== Dataset excerpts

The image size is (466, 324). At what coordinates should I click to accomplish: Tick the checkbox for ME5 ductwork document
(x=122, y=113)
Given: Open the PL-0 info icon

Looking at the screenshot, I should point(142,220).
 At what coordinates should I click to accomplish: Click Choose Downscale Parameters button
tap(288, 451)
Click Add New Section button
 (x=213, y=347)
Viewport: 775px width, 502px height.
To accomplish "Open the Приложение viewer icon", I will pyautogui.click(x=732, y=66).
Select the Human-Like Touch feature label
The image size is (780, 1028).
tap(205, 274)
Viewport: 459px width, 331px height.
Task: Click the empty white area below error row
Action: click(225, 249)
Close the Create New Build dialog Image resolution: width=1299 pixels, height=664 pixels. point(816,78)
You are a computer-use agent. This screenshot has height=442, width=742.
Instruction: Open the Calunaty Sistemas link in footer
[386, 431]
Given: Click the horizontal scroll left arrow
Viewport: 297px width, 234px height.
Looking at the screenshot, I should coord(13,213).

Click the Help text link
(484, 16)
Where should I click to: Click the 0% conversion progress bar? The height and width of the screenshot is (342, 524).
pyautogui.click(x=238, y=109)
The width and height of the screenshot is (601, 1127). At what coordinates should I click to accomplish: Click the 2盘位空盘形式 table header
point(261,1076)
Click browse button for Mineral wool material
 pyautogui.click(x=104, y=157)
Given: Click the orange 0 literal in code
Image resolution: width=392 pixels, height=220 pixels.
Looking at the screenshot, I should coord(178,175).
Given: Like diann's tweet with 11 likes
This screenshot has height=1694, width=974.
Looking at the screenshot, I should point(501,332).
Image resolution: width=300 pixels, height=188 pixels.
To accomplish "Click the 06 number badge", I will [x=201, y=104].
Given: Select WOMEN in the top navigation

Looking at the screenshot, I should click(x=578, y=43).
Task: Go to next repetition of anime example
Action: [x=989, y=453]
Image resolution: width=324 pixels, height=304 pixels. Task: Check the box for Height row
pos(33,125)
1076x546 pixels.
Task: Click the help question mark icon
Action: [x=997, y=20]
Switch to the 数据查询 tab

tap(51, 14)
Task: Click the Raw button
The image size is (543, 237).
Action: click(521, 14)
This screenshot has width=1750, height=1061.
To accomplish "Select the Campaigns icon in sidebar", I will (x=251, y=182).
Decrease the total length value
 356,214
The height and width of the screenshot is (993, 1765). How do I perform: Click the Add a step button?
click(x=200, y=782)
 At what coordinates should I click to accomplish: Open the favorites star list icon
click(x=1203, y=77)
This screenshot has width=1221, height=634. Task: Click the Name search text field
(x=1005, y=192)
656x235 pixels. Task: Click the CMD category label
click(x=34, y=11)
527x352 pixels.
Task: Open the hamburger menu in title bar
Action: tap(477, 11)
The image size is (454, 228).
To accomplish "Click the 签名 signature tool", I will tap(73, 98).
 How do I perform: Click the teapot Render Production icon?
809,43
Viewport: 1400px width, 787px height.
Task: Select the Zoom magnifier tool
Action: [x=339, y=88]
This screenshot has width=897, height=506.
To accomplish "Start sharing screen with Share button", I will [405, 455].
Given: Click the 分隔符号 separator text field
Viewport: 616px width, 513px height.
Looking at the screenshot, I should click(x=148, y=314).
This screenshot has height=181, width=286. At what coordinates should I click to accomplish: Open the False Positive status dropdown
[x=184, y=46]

====

The task
Write out the lines above word for word, from the line with "Given: Open the PL-0 info icon" to the line with "(x=213, y=347)".

Result
Given: Open the PL-0 info icon

Looking at the screenshot, I should point(142,220).
 At what coordinates should I click to accomplish: Click Choose Downscale Parameters button
tap(288, 451)
Click Add New Section button
 (x=213, y=347)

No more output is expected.